**Supplied text:**
Wrapping up coverage at seven in the morning, after the night in November that we all remember, I could not believe it. He'd done it.
Most people, including members of his own party, did not think Donald Trump would come close to winning, let alone achieve victory. I thought that the groping tape was the point of no return. The Democrats were so confident, they had been preparing to take Republican safe seats. But here we are, some of us still in disbelief, in the knowledge that the businessman with no political experience will very shortly be in chief command of so-called leader of the free world and one of the most powerful nations on the globe.
Everyone is still talking about it. The Internet is awash with the disappointed and fearful who condemn America's decision and the insufferable I-told-you-so's of various political persuasions who smugly claim to have seen this all coming. It's a strange thing to observe. So many of the things that people like me thought were crazy, too crazy to permit a win for Trump - the exaggerations, the nonsense, the closet bigotry, the conspiracy theories and more - will be remembered as legitimate. Trump's victory has somehow rationalised so much irrationality. I dread to imagine a day in which Trump will be described as a fine orator and a perceptive political thinker. Others feel like giving up teaching reason and argument - what's the use? Who cares about facts anymore?
Among the disheartened, the optimists point to the President-elect's malleability. Many people doubt that Trump believes a thing that he said during the entirety of his campaign; the outrageous rhetoric was a clever mechanism to appeal to voters disenchanted with current politics. Whether Trump is the master of Realpolitik, adopting the policies that will fit the current public mood, or a dunce of the highest order whose status as a political nobody and his penchant for bemoaning the recent past won him the White House, we needn't fear that the terrible future awaiting us will actually come true. It took a short meeting with Barack Obama for Trump to tone down several key pledges: could some more conversations from knowledgeable figures prompt Trump to forget about building that wall?

Saved data entries
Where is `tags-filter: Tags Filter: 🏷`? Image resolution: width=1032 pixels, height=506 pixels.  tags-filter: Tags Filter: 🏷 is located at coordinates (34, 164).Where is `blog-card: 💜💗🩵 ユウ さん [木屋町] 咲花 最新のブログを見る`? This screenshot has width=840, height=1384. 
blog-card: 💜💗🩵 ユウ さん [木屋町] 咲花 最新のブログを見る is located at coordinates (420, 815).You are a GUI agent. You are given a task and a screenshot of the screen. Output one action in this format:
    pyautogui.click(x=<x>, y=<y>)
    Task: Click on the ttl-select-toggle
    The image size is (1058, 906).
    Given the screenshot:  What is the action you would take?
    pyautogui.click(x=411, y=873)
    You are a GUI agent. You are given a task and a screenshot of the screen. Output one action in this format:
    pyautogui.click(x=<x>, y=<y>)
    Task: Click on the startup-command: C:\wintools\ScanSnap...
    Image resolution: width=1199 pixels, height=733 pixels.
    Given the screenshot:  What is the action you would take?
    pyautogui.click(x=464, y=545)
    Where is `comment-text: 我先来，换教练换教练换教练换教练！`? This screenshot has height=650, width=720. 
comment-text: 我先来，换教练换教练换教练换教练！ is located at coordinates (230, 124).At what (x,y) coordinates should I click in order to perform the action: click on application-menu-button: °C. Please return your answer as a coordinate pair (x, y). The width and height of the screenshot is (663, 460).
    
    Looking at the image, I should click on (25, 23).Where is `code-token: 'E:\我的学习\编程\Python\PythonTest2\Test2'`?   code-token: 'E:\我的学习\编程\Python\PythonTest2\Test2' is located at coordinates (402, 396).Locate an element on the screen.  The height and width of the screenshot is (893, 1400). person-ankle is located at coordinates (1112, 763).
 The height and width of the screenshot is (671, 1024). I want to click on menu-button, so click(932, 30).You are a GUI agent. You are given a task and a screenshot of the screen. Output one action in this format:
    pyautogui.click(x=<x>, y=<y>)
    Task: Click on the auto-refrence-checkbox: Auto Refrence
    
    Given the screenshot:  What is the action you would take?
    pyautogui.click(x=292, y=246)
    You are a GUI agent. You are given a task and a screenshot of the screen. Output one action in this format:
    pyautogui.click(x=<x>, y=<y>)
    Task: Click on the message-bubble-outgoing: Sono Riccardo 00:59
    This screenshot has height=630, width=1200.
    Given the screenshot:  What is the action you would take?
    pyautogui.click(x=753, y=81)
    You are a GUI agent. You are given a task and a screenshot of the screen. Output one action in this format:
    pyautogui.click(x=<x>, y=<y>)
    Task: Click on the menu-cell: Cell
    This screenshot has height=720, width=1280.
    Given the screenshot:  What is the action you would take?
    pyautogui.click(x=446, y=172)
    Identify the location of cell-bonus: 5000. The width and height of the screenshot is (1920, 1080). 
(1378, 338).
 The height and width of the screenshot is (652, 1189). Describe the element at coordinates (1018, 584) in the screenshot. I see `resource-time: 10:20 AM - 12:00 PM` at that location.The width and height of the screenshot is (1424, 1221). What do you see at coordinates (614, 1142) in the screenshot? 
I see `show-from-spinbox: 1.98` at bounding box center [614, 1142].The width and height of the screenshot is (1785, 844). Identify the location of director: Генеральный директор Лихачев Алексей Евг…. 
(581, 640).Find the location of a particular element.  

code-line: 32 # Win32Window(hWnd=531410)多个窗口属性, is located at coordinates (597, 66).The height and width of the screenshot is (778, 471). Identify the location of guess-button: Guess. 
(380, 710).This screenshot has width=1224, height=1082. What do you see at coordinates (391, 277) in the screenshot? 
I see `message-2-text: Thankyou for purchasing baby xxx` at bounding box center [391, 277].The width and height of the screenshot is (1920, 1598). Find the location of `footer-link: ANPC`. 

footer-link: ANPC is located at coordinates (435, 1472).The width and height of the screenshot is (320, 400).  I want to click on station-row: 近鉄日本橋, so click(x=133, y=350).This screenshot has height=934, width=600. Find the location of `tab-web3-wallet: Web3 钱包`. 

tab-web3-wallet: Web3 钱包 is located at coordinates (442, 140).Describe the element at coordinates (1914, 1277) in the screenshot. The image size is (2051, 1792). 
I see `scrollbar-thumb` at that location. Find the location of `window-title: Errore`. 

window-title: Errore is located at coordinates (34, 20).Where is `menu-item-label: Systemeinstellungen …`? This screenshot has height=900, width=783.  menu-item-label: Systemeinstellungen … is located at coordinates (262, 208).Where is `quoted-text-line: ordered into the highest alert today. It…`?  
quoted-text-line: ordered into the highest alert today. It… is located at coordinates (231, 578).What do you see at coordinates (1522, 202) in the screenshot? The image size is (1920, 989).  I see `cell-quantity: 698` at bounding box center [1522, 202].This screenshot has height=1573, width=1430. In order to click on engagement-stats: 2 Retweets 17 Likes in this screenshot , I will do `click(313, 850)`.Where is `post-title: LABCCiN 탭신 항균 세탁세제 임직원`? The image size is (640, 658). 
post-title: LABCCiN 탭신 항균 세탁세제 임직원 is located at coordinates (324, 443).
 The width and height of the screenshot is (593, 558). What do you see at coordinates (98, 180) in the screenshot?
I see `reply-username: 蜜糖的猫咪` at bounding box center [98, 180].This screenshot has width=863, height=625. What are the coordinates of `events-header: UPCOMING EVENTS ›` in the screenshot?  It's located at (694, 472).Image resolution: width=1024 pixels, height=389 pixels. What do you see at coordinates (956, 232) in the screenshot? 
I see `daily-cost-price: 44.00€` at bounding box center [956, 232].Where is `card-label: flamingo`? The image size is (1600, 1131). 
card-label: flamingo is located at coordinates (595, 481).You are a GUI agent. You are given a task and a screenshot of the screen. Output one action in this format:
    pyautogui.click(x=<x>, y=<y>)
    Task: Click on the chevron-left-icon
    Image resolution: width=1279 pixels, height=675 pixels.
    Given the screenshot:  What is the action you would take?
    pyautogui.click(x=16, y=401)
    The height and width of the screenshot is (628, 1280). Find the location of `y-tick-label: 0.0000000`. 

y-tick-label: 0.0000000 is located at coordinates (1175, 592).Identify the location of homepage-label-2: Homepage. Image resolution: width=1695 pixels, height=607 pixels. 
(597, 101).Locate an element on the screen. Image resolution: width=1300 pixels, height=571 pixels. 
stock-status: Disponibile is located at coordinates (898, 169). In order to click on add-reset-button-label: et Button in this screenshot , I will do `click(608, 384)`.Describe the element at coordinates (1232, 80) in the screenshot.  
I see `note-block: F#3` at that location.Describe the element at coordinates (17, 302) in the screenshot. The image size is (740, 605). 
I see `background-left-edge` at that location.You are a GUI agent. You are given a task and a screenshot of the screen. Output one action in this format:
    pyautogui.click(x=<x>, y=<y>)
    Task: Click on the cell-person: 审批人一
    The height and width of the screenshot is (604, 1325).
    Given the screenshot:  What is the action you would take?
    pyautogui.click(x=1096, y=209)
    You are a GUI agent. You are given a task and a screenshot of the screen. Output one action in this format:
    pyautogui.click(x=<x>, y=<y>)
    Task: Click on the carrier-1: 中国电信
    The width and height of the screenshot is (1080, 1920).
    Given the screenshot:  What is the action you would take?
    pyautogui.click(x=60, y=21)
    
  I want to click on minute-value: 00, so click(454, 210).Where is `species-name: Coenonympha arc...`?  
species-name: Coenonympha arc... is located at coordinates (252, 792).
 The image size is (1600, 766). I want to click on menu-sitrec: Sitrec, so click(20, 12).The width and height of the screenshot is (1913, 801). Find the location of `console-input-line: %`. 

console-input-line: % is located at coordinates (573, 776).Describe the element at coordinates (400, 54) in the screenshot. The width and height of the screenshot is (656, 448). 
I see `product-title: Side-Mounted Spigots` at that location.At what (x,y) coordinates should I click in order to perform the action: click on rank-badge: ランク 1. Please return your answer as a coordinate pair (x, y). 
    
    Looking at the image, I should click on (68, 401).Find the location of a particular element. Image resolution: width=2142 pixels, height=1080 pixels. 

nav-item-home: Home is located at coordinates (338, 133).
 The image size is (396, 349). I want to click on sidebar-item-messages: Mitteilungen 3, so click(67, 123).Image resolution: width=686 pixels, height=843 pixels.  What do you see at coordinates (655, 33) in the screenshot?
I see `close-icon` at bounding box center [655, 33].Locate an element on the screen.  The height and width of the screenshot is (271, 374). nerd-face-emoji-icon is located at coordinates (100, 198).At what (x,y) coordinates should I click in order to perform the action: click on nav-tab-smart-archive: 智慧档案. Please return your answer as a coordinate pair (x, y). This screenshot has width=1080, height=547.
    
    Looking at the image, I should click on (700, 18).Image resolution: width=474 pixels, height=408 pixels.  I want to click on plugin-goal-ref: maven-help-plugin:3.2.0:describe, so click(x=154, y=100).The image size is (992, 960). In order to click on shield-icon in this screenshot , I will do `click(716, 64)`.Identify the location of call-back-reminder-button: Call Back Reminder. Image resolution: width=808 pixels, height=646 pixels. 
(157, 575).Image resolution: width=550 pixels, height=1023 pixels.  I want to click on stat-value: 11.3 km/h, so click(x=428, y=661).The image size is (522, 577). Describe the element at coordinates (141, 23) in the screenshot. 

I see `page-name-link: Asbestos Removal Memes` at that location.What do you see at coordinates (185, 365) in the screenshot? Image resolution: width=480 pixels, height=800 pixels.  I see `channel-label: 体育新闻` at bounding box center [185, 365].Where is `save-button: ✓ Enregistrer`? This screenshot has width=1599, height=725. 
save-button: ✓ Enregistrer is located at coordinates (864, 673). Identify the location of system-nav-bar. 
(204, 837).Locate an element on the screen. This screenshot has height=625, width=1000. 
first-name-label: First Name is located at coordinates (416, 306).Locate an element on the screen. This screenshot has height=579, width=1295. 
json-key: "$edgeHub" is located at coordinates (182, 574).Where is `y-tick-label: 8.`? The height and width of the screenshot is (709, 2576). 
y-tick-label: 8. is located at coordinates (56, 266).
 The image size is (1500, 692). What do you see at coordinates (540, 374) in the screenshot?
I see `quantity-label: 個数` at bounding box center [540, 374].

**Complete the following:**
[1] From the essay on Trump's election victory, set down word for word the passage that begins at the words "Everyone is still" and stops after "about facts anymore?".
[2] Resume the essay on Trump's election victory, writing on from its final sentence.

**Answers for each item:**
[1]
Everyone is still talking about it. The Internet is awash with the disappointed and fearful who condemn America's decision and the insufferable I-told-you-so's of various political persuasions who smugly claim to have seen this all coming. It's a strange thing to observe. So many of the things that people like me thought were crazy, too crazy to permit a win for Trump - the exaggerations, the nonsense, the closet bigotry, the conspiracy theories and more - will be remembered as legitimate. Trump's victory has somehow rationalised so much irrationality. I dread to imagine a day in which Trump will be described as a fine orator and a perceptive political thinker. Others feel like giving up teaching reason and argument - what's the use? Who cares about facts anymore?

[2]
But the members of Trump's expanding inner circle are not so manipulable. The Republicans entering Donald Trump's cabinet have clear objectives and adhere strongly to dangerous ideologies. They are determined to unravel everything that has happened over the last eight years of American politics. With a majority control of the House of Representatives and the Senate and a halfwit in the Oval Office, the Republican Party is in a prime position to enact the policies of which its elite have been dreaming. The Republicans have indicated that repealing the Affordable Care Act is one of their top priorities. After sixty failed attempts to destroy it while a Democrat was President, now is their moment to finally eradicate it.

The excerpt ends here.